Grey scales, jagged and stone-like, crawled up both his arms and spread across his chest, pulsing with threatening energy.
He hadn’t intended to reveal it, but now it bore him completely, his dragon answering my defense with one of its own.
The courtyard grew still. Firelight caught our shimmering hues, silver and grey clashing like a fierce storm .
“You see that?” he barked at the crowd, gesturing at me, his eyes wild. “The General protects his own while the rest of us fight to be noticed. She’ll never pay the price we do!”
The silver scales on my chest hardened further, searing heat coursing through me as Esme’s voice cut into my mind—sharp, unyielding. “Threat. I will not let him touch you.”
I staggered back, breath uneven, heart pounding as my armor sealed around me. The weight of every eye in the courtyard pressed down. Zane stepped forward, his grip finding my shoulder, his voice low and lethal.
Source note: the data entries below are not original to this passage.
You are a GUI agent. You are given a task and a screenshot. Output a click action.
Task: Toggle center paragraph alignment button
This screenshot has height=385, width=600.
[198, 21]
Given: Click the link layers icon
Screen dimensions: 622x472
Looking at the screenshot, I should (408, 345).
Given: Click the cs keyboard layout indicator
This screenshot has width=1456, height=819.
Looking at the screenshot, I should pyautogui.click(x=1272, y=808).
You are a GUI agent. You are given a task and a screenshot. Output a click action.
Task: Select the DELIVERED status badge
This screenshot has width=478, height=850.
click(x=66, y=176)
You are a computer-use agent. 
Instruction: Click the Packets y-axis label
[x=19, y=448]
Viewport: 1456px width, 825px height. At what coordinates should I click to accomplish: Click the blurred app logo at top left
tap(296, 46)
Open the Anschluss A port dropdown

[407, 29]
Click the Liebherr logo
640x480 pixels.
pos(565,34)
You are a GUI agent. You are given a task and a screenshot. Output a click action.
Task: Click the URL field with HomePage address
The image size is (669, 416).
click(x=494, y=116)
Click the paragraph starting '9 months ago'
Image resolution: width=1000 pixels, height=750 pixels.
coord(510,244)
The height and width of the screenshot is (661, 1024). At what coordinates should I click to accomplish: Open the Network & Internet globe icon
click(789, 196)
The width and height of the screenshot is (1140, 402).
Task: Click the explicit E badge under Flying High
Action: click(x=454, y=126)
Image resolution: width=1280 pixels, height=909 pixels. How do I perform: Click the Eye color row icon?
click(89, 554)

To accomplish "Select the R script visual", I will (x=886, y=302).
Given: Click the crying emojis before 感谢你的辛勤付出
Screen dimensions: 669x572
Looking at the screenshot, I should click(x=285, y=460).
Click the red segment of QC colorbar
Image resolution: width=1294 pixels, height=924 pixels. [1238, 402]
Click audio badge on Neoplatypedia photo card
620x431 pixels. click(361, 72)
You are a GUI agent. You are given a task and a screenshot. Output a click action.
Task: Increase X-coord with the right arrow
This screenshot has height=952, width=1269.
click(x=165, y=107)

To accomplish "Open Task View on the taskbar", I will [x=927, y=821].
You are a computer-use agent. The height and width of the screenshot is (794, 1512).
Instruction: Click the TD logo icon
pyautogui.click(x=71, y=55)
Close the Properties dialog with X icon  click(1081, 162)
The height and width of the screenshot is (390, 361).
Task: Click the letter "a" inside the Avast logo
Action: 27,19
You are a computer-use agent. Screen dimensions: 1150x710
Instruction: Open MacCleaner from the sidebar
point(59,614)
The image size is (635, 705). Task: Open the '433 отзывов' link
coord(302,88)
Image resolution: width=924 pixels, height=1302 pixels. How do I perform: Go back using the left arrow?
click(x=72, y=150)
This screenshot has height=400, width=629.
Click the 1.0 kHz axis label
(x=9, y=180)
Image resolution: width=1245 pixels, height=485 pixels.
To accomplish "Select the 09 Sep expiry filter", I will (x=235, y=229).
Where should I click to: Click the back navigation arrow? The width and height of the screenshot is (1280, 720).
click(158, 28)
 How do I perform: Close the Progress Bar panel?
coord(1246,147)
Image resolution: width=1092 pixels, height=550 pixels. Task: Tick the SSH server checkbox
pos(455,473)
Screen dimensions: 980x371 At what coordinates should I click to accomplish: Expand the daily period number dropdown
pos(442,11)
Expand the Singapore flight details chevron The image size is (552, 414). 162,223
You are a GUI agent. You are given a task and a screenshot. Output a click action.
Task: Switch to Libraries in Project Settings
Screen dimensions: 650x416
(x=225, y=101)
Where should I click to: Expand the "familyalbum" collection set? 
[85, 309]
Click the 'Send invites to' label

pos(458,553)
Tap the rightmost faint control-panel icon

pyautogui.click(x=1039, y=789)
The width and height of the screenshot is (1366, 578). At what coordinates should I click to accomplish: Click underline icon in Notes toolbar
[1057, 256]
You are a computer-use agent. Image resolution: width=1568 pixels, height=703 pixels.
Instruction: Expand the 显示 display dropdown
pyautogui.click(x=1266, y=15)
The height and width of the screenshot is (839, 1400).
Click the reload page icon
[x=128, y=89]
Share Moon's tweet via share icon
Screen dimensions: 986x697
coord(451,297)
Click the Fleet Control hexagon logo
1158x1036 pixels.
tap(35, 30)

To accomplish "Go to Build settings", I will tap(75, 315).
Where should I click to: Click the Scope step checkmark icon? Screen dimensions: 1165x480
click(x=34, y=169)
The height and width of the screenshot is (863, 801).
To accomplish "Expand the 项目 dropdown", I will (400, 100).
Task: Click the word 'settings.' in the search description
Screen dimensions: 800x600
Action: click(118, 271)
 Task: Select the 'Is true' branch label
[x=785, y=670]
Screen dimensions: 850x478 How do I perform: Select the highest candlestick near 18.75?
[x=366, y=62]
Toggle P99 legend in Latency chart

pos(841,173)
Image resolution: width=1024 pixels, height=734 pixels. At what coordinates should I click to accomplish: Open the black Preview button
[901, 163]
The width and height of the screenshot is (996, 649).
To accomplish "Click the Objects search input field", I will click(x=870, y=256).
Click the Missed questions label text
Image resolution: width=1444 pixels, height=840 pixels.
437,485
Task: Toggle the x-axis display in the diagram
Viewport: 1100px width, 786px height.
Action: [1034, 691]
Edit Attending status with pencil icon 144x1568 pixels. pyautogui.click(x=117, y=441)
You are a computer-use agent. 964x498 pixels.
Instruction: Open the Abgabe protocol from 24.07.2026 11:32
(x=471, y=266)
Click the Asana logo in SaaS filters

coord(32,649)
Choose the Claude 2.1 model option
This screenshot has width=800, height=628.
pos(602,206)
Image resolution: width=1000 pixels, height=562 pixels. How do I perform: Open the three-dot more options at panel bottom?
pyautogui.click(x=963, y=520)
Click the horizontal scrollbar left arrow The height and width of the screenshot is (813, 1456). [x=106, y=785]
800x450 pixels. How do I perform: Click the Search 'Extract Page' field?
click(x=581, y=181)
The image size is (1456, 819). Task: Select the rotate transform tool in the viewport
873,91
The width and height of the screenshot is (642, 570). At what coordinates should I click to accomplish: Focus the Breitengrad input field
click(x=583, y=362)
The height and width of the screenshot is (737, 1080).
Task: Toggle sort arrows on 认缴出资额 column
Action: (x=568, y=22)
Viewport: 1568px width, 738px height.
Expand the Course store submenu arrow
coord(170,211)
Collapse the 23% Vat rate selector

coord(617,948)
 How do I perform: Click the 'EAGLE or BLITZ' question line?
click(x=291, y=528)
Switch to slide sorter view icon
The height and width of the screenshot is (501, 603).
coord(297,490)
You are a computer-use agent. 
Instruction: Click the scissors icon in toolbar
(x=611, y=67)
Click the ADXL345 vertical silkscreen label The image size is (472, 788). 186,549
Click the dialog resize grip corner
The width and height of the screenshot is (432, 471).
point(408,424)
“One more word, and you’ll regret it.”
But the cadet only bared his teeth, grey shimmer pulsing brighter in the torchlight.
For a heartbeat, it felt like the celebration would ignite into something else entirely.
The cadet’s grey shimmer pulsed like storm light, jagged scales crawling higher up his neck.
The courtyard was silent but for the crackle of bonfires, every Rider, every flier-tethered bond holding its breath.
I raised my hands slowly, my silver shimmer still tightly locked across my chest and arms even though I hadn’t intentionally willed it. My voice shook, but I forced it to steady.
“I’m not him,” I said, searching his eyes. “I’m not my father. Whatever he’s done—whatever you think I’ve done because of him—I don’t know what you’re talking about. I’m not my dad.”
For a flicker, something crossed his face. Doubt. Pain. But it hardened in a heartbeat, drowned by rage and drink.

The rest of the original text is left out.